Challenge =
Arrange the lines below as a numbered list, omitting any blank lines. Leave the pictures out of your answer.

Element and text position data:
--*--

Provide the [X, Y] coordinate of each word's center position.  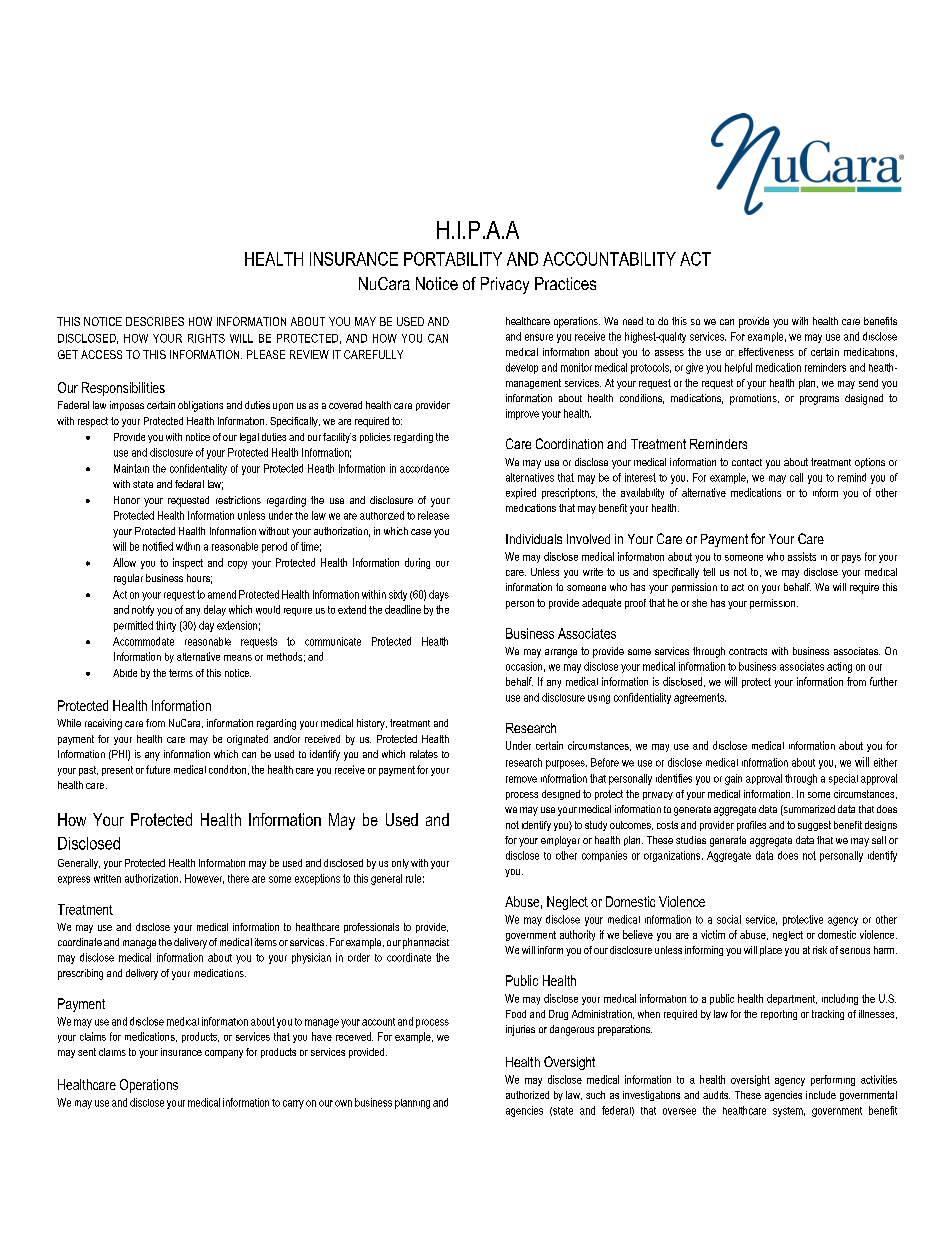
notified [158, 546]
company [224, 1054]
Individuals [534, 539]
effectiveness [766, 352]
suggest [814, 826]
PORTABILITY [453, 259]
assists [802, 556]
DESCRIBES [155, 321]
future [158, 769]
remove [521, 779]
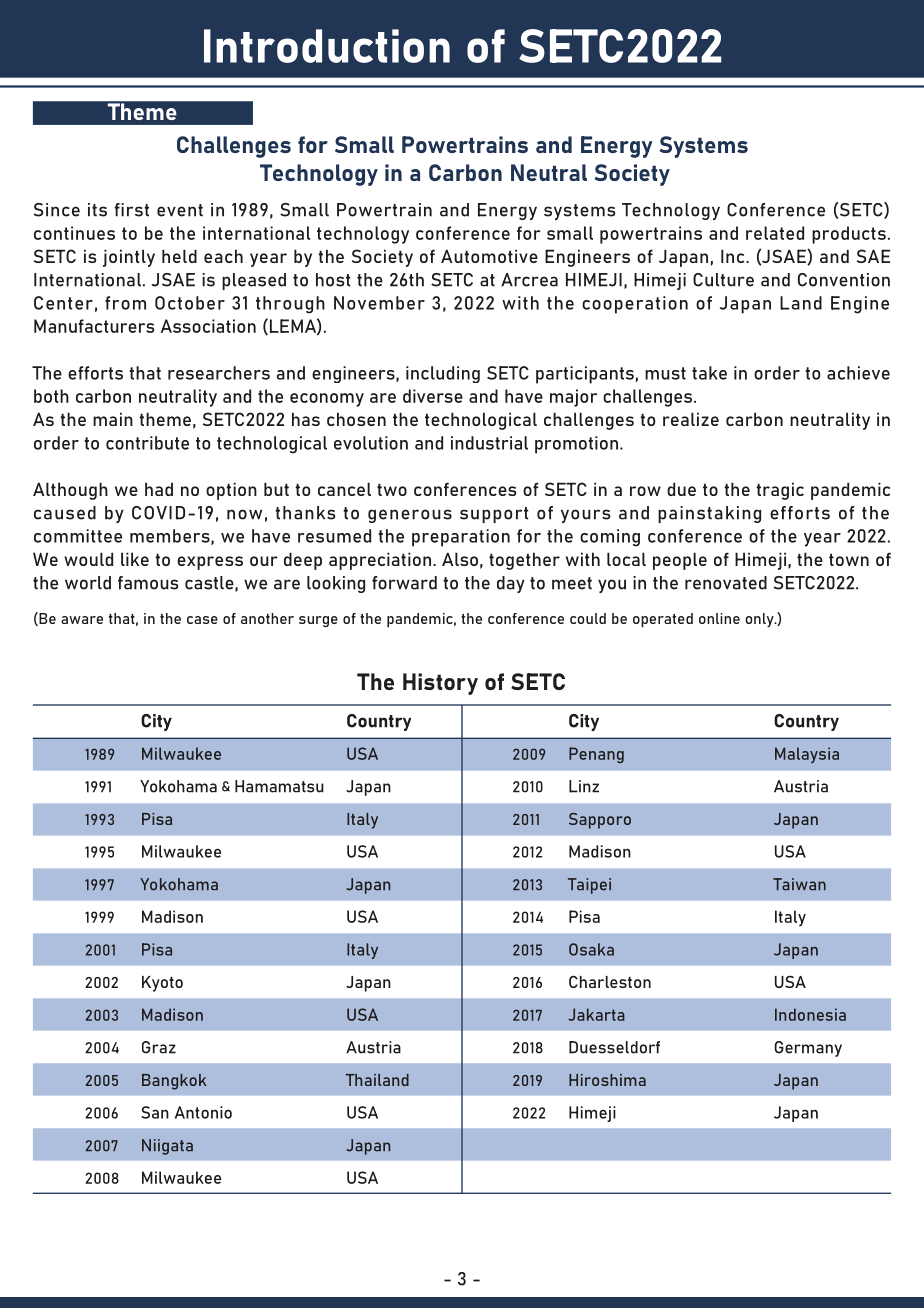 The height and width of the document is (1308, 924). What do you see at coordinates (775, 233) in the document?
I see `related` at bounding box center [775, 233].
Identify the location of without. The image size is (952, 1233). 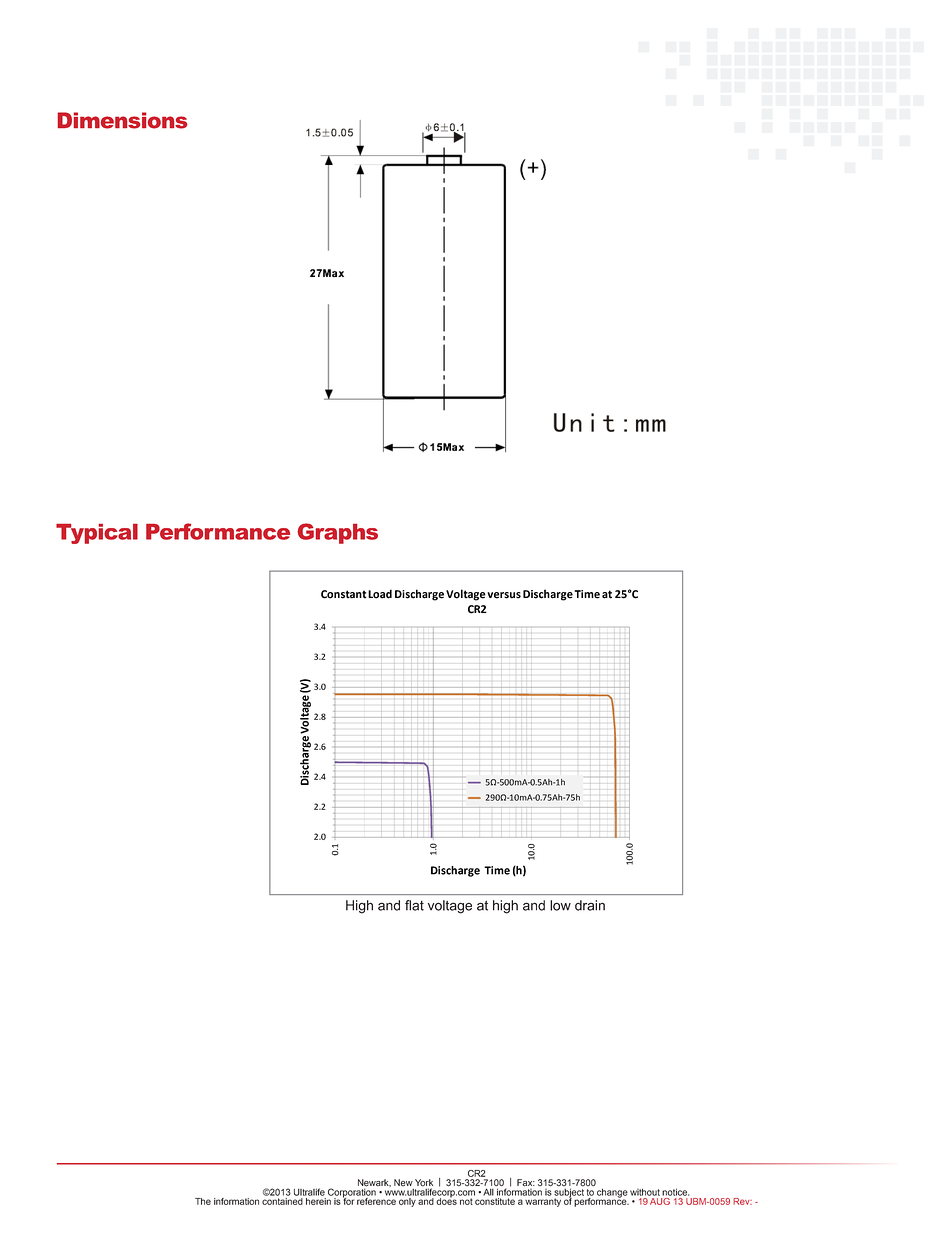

--*--

The solution =
1. Provide the [X, Y] coordinate of each word's center position.  
2. notified [158, 546]
3. company [224, 1054]
4. Individuals [534, 539]
5. effectiveness [766, 352]
6. suggest [814, 826]
7. PORTABILITY [453, 259]
8. assists [802, 556]
9. DESCRIBES [155, 321]
10. future [158, 769]
11. remove [521, 779]
12.  The height and width of the document is (1308, 924). What do you see at coordinates (775, 233) in the document?
13. I see `related` at bounding box center [775, 233].
14. Identify the location of without. The image size is (952, 1233). 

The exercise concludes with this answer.